# What to produce
With the pictures left out, repeat every entry that follows exactly.

Stored data

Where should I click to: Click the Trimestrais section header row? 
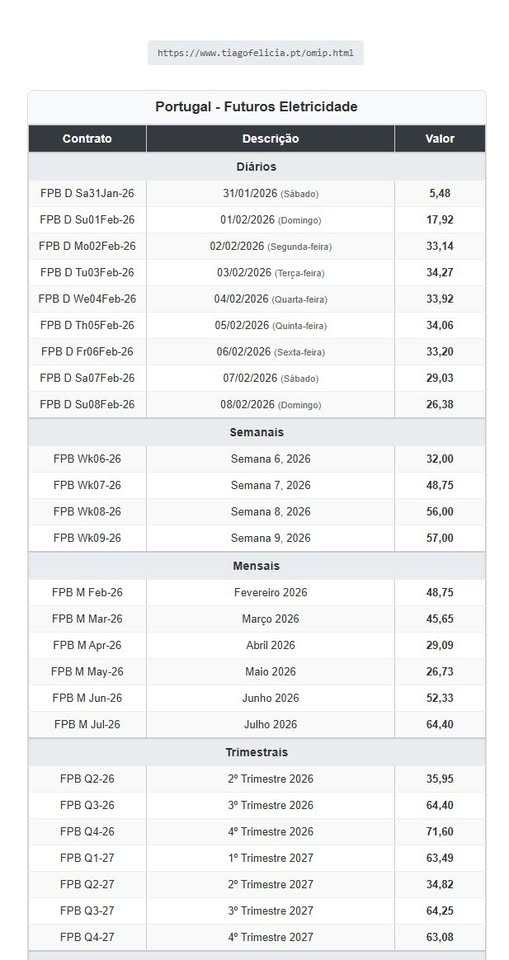[257, 752]
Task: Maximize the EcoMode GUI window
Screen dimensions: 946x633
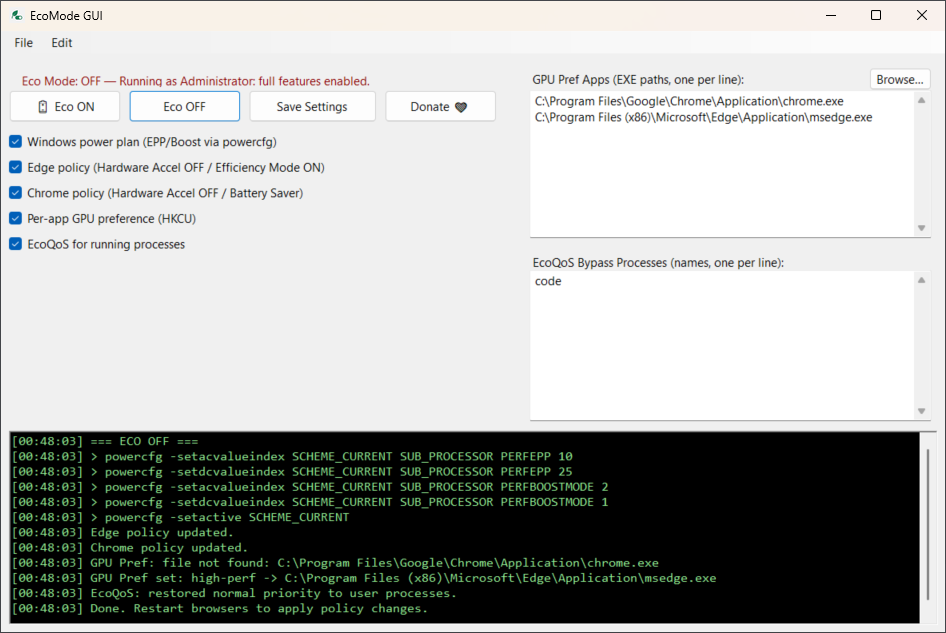Action: pyautogui.click(x=876, y=15)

# Solution
Where should I click to: Click the Trimestrais section header row? 
[257, 752]
Task: Maximize the EcoMode GUI window
Screen dimensions: 946x633
Action: pyautogui.click(x=876, y=15)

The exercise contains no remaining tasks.